Then if someone gives them a weight of 0.0001X, their red arrow becomes much smaller (as in 2.), and the total volume enclosed by their cube becomes smaller.
Yeah, I agree with this.
What I’m saying is that, if they and you disagree sufficiently much on 1 factor in a way that they already know about before this process starts, they might justifiably be confident that this adjustment will mean any ideas in category A (e.g., things focused on helping cows) will be much less promising than some ideas in category B (e.g., things focused on helping humans in the near-term, or things focused on beings in the long-term).
And then they might justifiably be confident that your evaluations of ideas in category A won’t be very useful to them (and thus aren’t worth reading, aren’t worth funding you to make, etc.)
I think this is basically broadly the same sort of reasoning that leads GiveWell to rule out many ideas (e.g., those that focus on benefitting developed-world populations) before even doing shallow reviews. Those ideas could vary substantially on many dimensions GiveWell cares about, but they still predict that almost all of the ideas that are best by their lights would be found in a different category that can be known already to typically be much higher on some other dimensions (I guess neglectedness, in this case).
(I haven’t followed GiveWell’s work very closely for a while, so I may be misrepresenting things.)
(All of this will not be the case if a person is more uncertain about e.g. which population group it’s best to benefit or which epistemic approaches should be used. So, e.g., the ratings for near-term animal welfare focused ideas should still be of interest for some portion of longtermism-leaning people.)
In this case, the red arrow would go completely to 0, and that person would just focus on the area of the square in which the blue and green arrows lie, across all cause candidates. Because I am looking at volume and they are looking at areas, our ratings will again differ.
I also agree with this. Again, I’d just say that some ideas might only warrant attention if we do care about the red arrow—we might be able to predict in advance that almost all of the ideas with the largest “areas” (rather than “volumes”) would not be in that category. If so, then people might have reason to not pay attention to your other ratings for those ideas, because their time is limited and they should look elsewhere if they just want high-area ideas.
Another way to frame this would be in terms of crucial considerations: “a consideration such that if it were taken into account it would overturn the conclusions we would otherwise reach about how we should direct our efforts, or an idea or argument that might possibly reveal the need not just for some minor course adjustment in our practical endeavors but a major change of direction or priority.”
A quick example: If Alice currently thinks that a 1 percentage point reduction in existential risk is many orders of magnitude more important than a 1 percentage point increase in the average welfare of people in developing nations*, then I think looking at ratings from this sort of system for ideas focused on improving welfare of people in developing nations is not a good use of Alice’s time.
I think she’d use that time better by doing things like:
looking at ratings of ideas focused on reducing existential risk
looking at ideas focused on proxies that seem more connected to reducing existential risk
looking specifically at crucial-consideration-y things like “How does improving welfare of people in developing nations affect existential risk?” or “What are the strongest arguments for focusing on welfare in developing nations rather than on existential risk”
This wouldn’t be aided much by answers to questions like “Has [idea X] been implemented yet?

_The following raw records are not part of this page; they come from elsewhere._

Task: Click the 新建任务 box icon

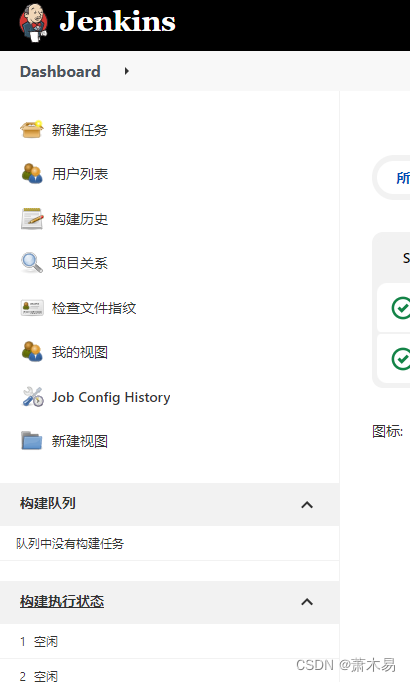Action: (32, 130)
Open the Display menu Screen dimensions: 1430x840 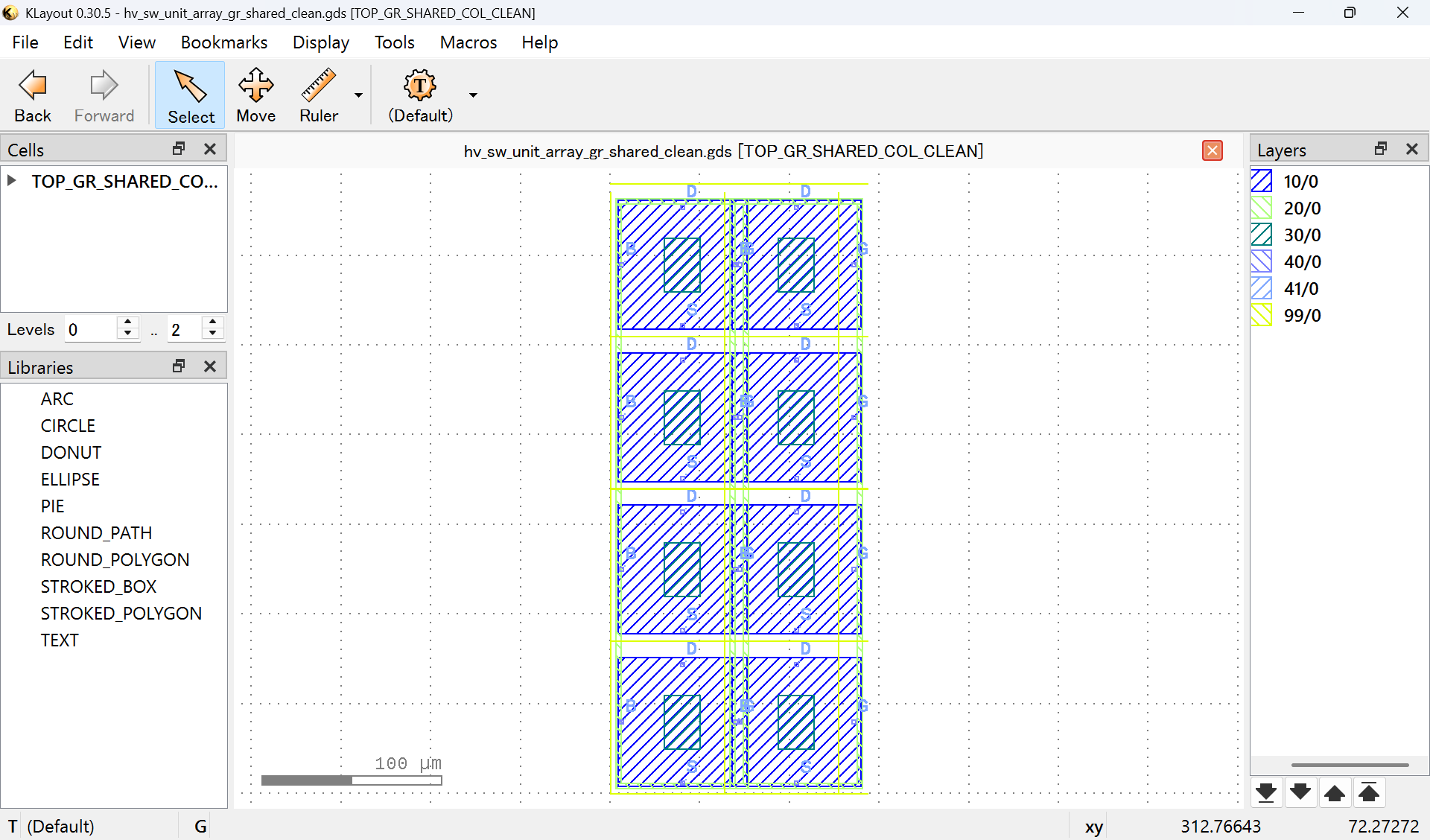coord(320,42)
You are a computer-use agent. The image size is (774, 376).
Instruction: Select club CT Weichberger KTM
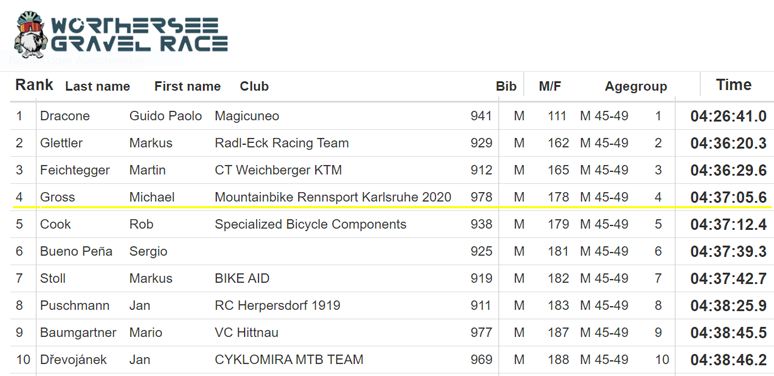[x=278, y=170]
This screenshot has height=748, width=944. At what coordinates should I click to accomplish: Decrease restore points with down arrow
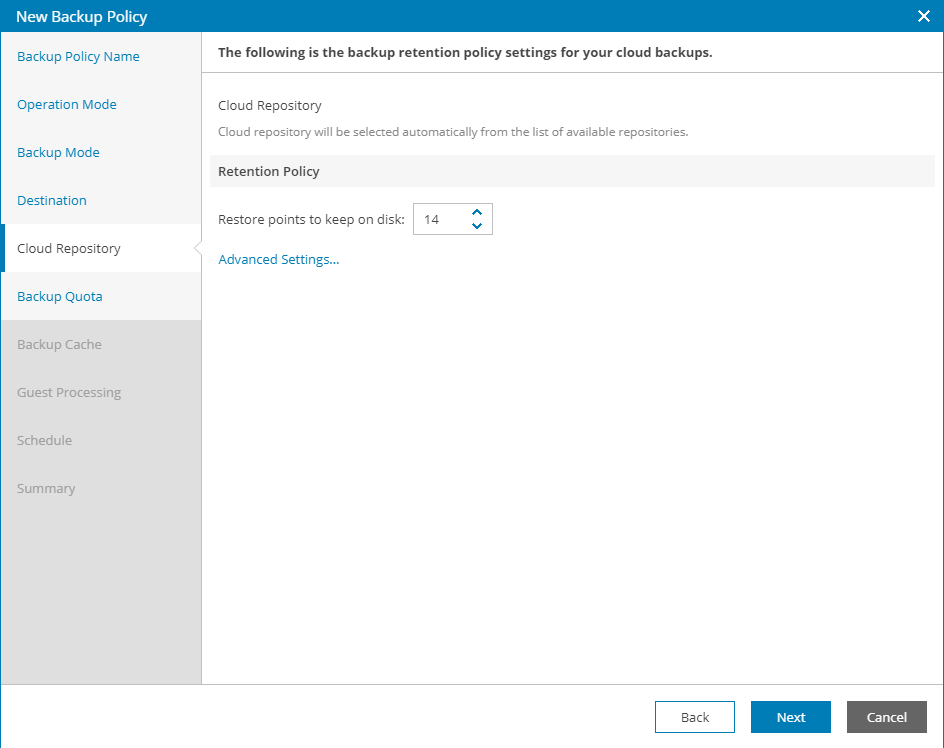[477, 226]
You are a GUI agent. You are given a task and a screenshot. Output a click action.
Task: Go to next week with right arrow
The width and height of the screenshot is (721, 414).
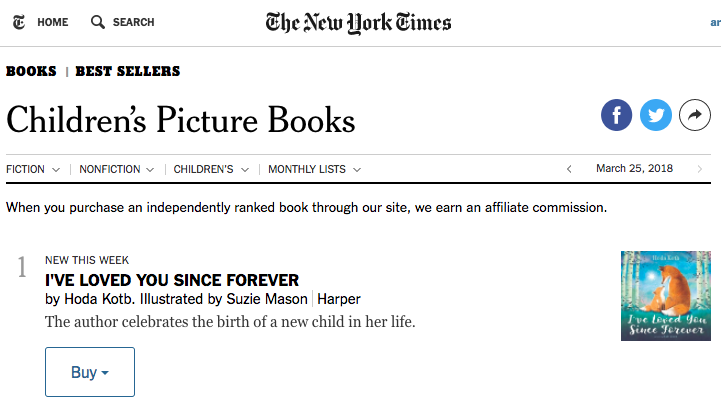(699, 169)
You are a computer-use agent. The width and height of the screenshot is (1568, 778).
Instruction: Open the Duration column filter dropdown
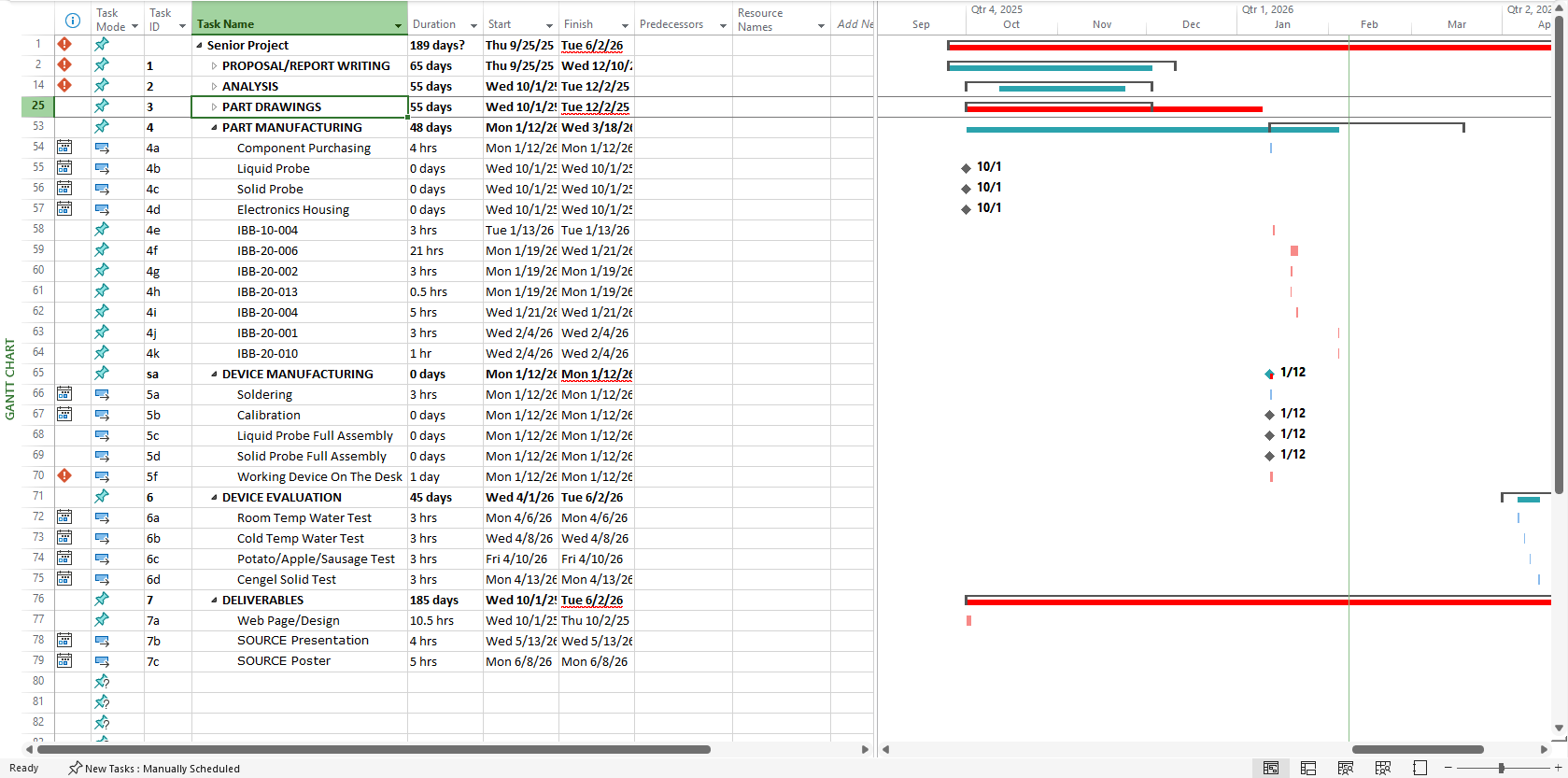[x=473, y=25]
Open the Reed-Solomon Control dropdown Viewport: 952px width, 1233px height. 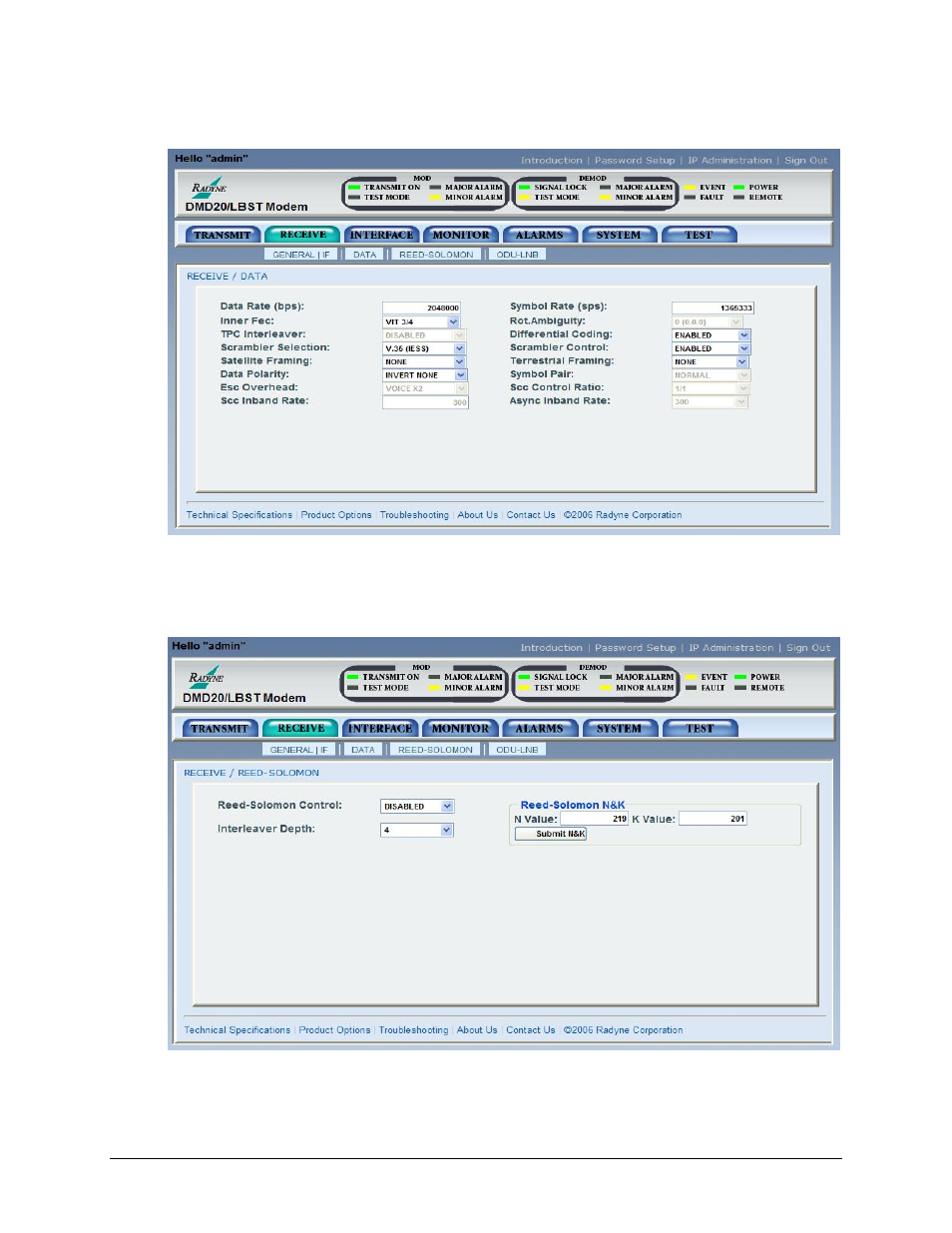447,807
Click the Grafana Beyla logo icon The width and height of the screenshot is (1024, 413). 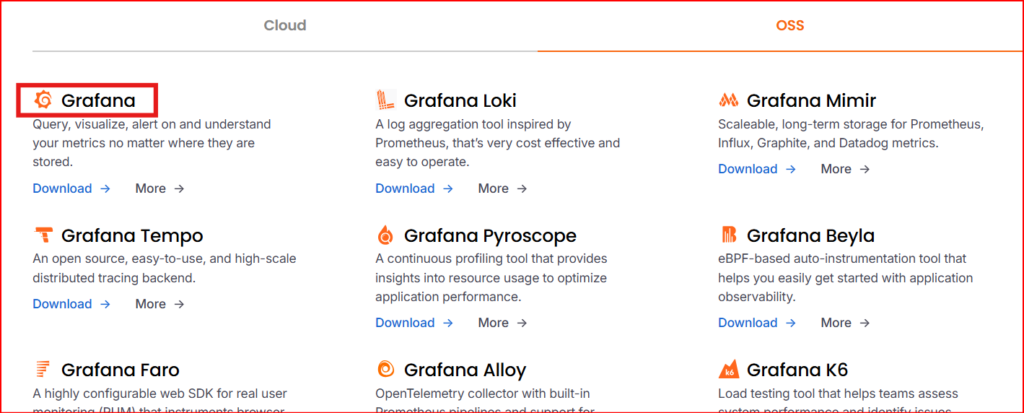pos(728,234)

How costly would it be? What is the evidence that it indeed achieves its stated objective?”
See also Charity Entrepreneurship’s “supporting reports”, which “focus on meta and cross-cutting issues that affect a large number of ideas and would not get covered by our standard reports. Their goal is to support the consideration of different ideas.”
*I chose those proxies and numbers fairly randomly.
To be clear: I am not saying that I don’t think your model, or the sort of work that’s sort-of proposed by the model, wouldn’t be valuable. I think it would be valuable. I’m just explaining why I think some portions of the work won’t be particularly valuable to some portion of EAs. (Just as most of GiveWell’s work or FHI’s work isn’t particularly valuable—at least on the object level—to some EAs.)